In Brüssel liegen angesichts der schleppenden Lieferungen die Nerven blank. EU-Ratspräsident Charles Michel hatte in einem Newsletter am Dienstag neben den USA auch Großbritannien vorgehalten, keine Impfstoffe zu exportieren. Daraufhin sahen sich zuerst Premier Boris Johnson und anschließend Außenminister Dominic Raab veranlasst, die Unterstellung, London habe ein Ausfuhrverbot erlassen, zurückzuweisen. Tatsächlich hat die Regierung des Vereinigten Königreiches keinen formellen Exportbann erlassen.
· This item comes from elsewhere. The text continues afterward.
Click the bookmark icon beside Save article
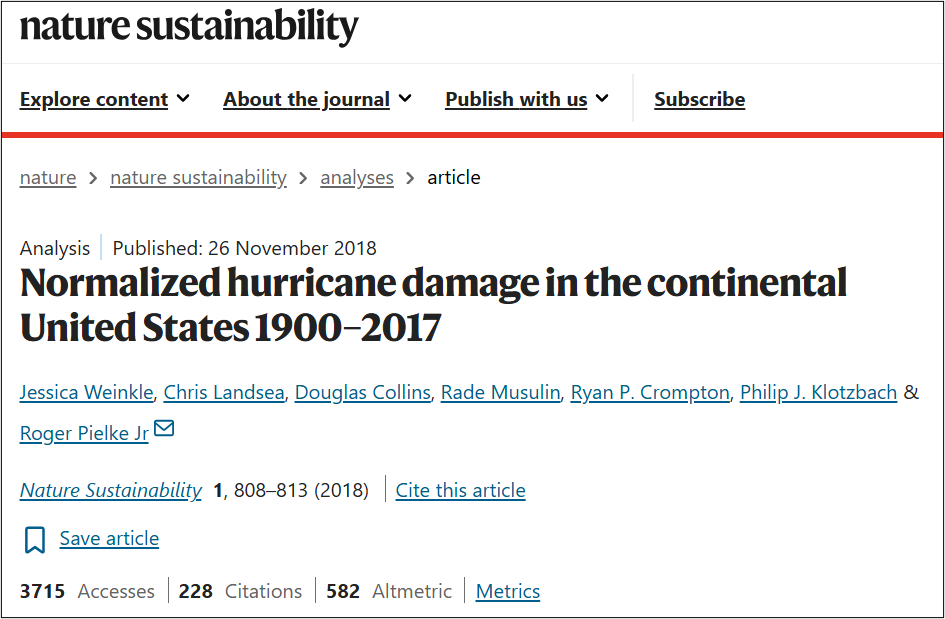Image resolution: width=945 pixels, height=619 pixels. [x=35, y=539]
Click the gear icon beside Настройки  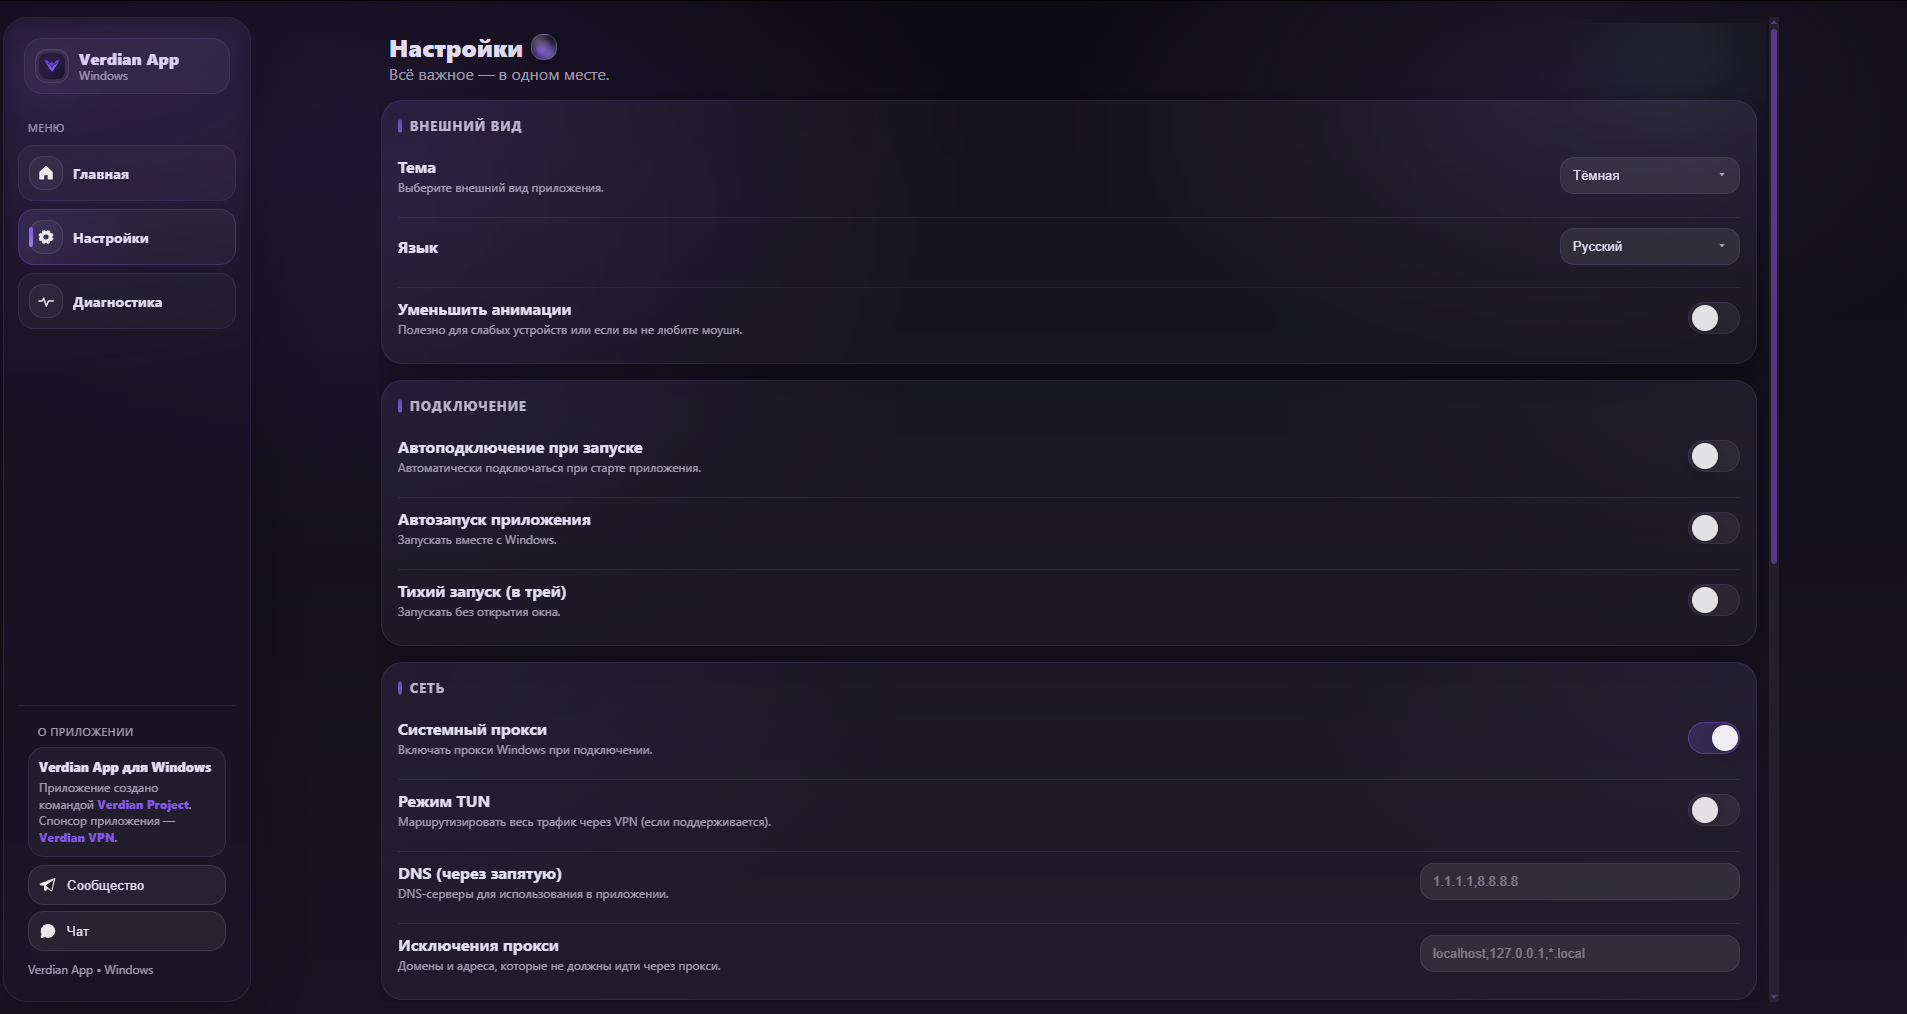click(x=46, y=238)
Dennoch konterte Michel: „Wir wissen – und ich weiß es, weil ich Politiker bin – dass es verschiedene Möglichkeiten gibt, ein Verbot oder Einschränkungen zu verhängen.“ Er habe die Regierung von Boris Johnson gefragt, wie viele Vakzin-Dosen sie bisher an andere Länder geliefert habe – und warte noch immer auf die Antwort. Am Donnerstag legte die EU-Kommission neue Zahlen vor: Demnach hat die Union von 249 Exportanfragen 248 genehmigt und so Ausfuhren an 31 Staaten in aller Welt möglich gemacht. Mit 9,1 Millionen Dosen gingen die meisten – nach Großbritannien. Das Fazit in Brüssel lautet: „Die EU ist der führende Lieferant von Impfstoffen in der Welt.“

Das stimmt, löst aber das Problem der Kontingentkürzungen von Astrazeneca nicht. Immerhin bemühten sich dafür andere, gute Nachrichten zu liefern: Am Mittwoch kündigten Biontech/Pfizer an, in den kommenden zwei Wochen vier Millionen Dosen zusätzlich an die EU zu liefern.